I remember reading the opening lines of Stephen Spender’s autobiography World within World and identifying immediately with the sentiment. “I grew up”, wrote Spender, “in an atmosphere of belief in progress curiously mingled with apprehension”. It appeared to Spender – as it appeared to me as a child – that both of us (in different eras) “had been born on to a fortunate promontory of time towards which all other times led”. The only part of Spender’s Whiggish interpretation of history with which I could not associate was the weight in the scale of human happiness given in his Liberal household to the policy of Home Rule for Ireland. Perhaps an Ulster childhood in a household Conservative only because of that Liberal policy provided the last refuge of such a benign disposition towards history and much of that history was graced (in my mind, at least) by the secret of England’s greatness, that glorious hyphen which joined and buckle which fastened reformed faith, civil liberty, industrial creativity and parliamentary government. The apprehension every Ulster Unionist felt (even at an early age) was that of being banished from England’s embrace by either Irish nationalist cunning or by English liberal guilt and casual political indifference.

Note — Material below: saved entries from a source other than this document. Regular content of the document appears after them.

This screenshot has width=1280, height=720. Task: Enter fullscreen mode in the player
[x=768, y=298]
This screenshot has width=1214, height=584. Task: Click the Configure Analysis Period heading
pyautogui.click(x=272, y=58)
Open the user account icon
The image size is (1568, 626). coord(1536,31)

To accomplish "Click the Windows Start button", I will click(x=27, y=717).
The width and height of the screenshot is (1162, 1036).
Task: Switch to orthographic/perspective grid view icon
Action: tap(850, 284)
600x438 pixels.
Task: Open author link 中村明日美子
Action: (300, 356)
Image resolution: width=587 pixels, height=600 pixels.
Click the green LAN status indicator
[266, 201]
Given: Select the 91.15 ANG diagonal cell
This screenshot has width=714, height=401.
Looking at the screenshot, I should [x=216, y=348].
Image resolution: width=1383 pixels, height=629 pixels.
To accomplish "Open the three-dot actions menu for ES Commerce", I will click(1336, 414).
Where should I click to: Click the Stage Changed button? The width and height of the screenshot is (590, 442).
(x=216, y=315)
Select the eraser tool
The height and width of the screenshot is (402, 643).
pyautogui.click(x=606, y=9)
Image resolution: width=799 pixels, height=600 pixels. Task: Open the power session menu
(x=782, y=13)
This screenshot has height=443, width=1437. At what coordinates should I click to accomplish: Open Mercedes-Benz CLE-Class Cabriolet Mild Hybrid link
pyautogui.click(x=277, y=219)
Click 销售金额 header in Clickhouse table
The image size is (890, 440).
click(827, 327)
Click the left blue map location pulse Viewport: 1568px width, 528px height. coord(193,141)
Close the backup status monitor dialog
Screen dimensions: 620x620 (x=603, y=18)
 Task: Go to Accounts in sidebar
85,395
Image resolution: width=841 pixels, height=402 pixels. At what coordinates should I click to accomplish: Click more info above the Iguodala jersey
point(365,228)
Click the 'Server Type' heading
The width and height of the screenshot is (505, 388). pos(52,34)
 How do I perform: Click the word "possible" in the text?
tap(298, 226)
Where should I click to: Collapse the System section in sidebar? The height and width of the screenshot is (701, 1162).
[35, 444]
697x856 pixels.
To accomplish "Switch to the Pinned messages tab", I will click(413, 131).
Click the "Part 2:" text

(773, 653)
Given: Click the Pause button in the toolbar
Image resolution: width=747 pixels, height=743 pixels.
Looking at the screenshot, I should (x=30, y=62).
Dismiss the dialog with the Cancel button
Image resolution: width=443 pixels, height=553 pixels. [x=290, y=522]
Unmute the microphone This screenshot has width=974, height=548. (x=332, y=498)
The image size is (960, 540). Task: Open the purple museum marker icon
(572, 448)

I could never appreciate, then, the argument that defined England in terms of an arcadian romance, a nostalgic temperament, a melancholic nature or even, in Tom Nairn’s words, a “dead centre of inertia”. None of this backward-looking, heritage England convinced because what England meant to me, when I looked across the Irish Sea, was something very different. England was progress, England was energy, England was industry, England was the city, England was science, England was motorways and new experiments, England (before the Blairites came up with the slogan) was a young country where amazing things happened. England, in short, was the future. And in those days when families from Belfast went on holiday to the ‘mainland’ by boat and by train, I can still remember the excitement of travelling to London from the docks at Heysham on ‘The Flying Ulsterman’ and being astonished by England-as-modernity. To a small boy, here was the real centre of the turning world, much more immediate than the distant dream that was America. Everything was familiar (this is my world too) and yet strange (in this case I felt of it but not in it).

The critic may say: “Well, that was then and this is now. All of those things were childish illusions”. Of course, a lot of these things are gone. But how we live and how we experience the world does not conform to that sort of linear logic. History is indeed now and England as Eliot wrote and all time is eternally present. What England means to me is an impression of my own past, present and sense of the future and it issues in a set of paradoxes. I can no longer so naively think those things of England, but still do. I can no longer look upon the country with the same fascination, but still do. I can no longer subscribe to the belief in English providence – in which God put the Pennines where He did so that Lancashire could become the centre of cotton production and Yorkshire of wool – but still do. I can no longer support England so unselfconsciously at football or cricket and yet still do. In that very personal sense, England helped to make me, albeit an England profoundly mediated by my own local patriotism. England, their England is also England, my England because I am at home in its imaginative world. And I feel still a gratitude to the openness of that imaginative world because, for all its undoubted pettiness and exclusions England remains open, it remains generous, in its possibilities.
To that meaning of England I consider myself aligned and if it is dismissed as a mere faith, it is a faith I hope one can still find among the English themselves.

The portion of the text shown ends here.